En matière d’assurance maladie l’UMP et Nicolas Sarkozy ont une idée fixe : l’augmentation des dépenses de santé, ce serait d’abord et avant tout la faute des patients. Il faudrait donc les "responsabiliser", c’est à dire les pénaliser financièrement pour "qu’ils consomment moins", ou, au minimum, pour que "la Sécu rembourse de moins en moins".

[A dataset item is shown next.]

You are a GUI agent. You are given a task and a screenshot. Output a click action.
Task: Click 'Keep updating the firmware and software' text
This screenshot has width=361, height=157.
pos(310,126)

Aujourd’hui Nicolas Sarkozy va plus loin, beaucoup plus loin, en annonçant la mise en place de "FRANCHISES" c’est-à-dire un seuil annuel de dépenses en dessous duquel l’assurance maladie ne remboursera rien. Rien du tout. Ce plafond serait de 50 euros par an et par assuré. En pratique, les patients devraient payer 0,50 euro par boîte de médicament, autant par acte paramédical (kiné, par exemple) et 2 euros par transport sanitaire. Ces franchises pourraient, dit-on, être prises en charge par les assurances complémentaires. Dans ce cas, les complémentaires santé ne manqueront pas de répercuter la charge supplémentaire sur leurs tarifs Franchise = Régression sociale : Dans son principe même une franchise d’un montant identique pour tous "pèsera" différemment selon les revenus. C’est la fin d’un système d’assurance maladie solidaire dans lequel chacun cotise selon son reveu et qui protège, équitablement, les individus en bonne santé et les malades. Franchise = Menace sur l’accès aux soins primaires et la santé publique : Pour les "gros consommateurs", c’est-à-dire les patients atteints de maladies lourdes, il n’y aura pas le choix : il faudra payer.

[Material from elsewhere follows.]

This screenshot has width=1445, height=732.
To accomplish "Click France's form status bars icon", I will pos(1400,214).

La cible de cette mesure ce sont surtout les petits ou moyens consommateurs qu’il faut dissuader de se faire soigner pour des maladies apparemment moins sévères (celles qui, non soignées, peuvent justement s’aggraver) et bien évidemment pour les actes de prévention que l’on croit toujours pouvoir "reporter" à plus tard. L’inverse d’une politique cohérente de santé publique.

Franchise = Remise en cause du "tiers payant" : Les professionnels de santé ne pouvant savoir si le montant de la franchise a, ou non, déjà été acquitté, les patients devront systématiquement faire intégralement "l’avance de frais". Ce qui constituerait un obstacle supplémentaire à l’accès aux soins des plus modestes. Franchise = Porte ouverte à l’escalade : Nicolas Sarkozy ne s’en est pas caché, cette franchise sera "modulable" c’est-à-dire que "si les dépenses augmentent et si le déficit augmente on pourrait augmenter le montant", et comme les dépenses augmenteront, inéluctablement, la franchise augmentera, non moins inéluctablement, et avec elle augmentera la gravité de ses effets pervers.Sachant le projet très impopulaire, Sarkozy a tenté de lui donner différentes justifications. À l’en croire, le but serait désormais de financer la recherche sur la maladie d’Alzheimer et le cancer. Mais, le rendement attendu des franchises (environ 800 millions d’euros) est très loin des besoins. En réalité, les franchises reflètent un choix fondamental, autant idéologique qu’économique, touchant au modèle de protection sociale : il s’agit de favoriser au maximum les systèmes de couverture privés et de réduire d’autant le rôle, la place de la Sécu. Beaucoup expriment un sentiment de profonde injustice devant un projet consistant à pénaliser une fois encore les malades, alors que le gouvernement vient de brûler près de 15 milliards d’euros d’argent public dans des cadeaux fiscaux profitant pour l’essentiel à une minorité de foyers favorisés - soit plus que le montant du déficit de la Sécu toutes branches confondues !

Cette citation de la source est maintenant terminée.